TASK BRIEF: All lines in the data that hold the word "will" need copying.

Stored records
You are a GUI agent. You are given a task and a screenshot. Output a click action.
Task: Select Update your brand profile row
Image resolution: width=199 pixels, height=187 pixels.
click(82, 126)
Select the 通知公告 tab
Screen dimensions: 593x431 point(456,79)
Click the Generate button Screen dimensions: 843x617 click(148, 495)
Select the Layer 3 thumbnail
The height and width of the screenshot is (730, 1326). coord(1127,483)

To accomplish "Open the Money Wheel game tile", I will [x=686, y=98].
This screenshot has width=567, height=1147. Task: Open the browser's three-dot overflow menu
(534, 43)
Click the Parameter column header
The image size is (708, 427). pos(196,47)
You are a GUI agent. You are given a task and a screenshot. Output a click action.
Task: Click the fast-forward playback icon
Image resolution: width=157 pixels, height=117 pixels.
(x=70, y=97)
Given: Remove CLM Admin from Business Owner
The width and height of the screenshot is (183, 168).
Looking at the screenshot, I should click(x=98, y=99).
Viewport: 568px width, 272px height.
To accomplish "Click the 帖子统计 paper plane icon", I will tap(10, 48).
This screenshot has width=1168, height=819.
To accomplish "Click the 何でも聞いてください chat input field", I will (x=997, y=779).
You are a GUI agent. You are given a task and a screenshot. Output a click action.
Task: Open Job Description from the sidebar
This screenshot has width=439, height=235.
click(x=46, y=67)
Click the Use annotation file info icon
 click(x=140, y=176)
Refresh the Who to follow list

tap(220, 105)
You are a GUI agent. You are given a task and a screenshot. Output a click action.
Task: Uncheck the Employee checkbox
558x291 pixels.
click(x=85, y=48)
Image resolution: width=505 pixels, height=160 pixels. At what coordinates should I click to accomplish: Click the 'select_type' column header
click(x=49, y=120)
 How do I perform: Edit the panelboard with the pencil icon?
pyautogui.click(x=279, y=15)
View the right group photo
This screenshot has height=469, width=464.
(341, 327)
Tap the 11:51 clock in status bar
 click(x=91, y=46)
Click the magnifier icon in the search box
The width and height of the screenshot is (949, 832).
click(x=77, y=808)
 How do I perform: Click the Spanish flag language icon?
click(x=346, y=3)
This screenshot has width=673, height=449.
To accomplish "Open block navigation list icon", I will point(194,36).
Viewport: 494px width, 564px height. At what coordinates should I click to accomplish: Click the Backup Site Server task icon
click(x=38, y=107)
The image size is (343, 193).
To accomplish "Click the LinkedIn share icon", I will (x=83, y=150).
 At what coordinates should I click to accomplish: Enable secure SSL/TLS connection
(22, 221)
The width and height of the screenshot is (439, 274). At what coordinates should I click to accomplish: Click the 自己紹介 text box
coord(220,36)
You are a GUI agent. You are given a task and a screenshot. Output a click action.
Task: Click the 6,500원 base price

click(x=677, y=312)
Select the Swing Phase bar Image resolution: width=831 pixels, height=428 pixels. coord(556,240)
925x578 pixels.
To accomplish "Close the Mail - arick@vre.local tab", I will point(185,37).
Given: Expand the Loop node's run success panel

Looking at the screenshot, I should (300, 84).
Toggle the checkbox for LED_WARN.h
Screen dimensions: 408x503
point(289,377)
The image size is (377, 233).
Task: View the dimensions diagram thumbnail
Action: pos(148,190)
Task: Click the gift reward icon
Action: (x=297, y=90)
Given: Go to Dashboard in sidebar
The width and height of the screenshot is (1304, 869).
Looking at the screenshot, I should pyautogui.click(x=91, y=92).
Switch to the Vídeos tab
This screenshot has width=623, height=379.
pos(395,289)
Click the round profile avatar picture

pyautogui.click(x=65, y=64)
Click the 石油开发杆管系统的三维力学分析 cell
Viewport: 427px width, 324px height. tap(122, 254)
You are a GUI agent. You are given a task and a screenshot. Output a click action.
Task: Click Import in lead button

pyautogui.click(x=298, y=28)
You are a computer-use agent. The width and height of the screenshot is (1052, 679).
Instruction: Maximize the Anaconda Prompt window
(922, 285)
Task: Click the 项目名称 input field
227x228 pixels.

EXERCISE ANSWER:
To accomplish "Open the Money Wheel game tile", I will [x=686, y=98].
To accomplish "Click the 帖子统计 paper plane icon", I will tap(10, 48).
To accomplish "Click the 何でも聞いてください chat input field", I will (x=997, y=779).
To accomplish "Open block navigation list icon", I will point(194,36).
To accomplish "Click the LinkedIn share icon", I will (x=83, y=150).
To accomplish "Close the Mail - arick@vre.local tab", I will point(185,37).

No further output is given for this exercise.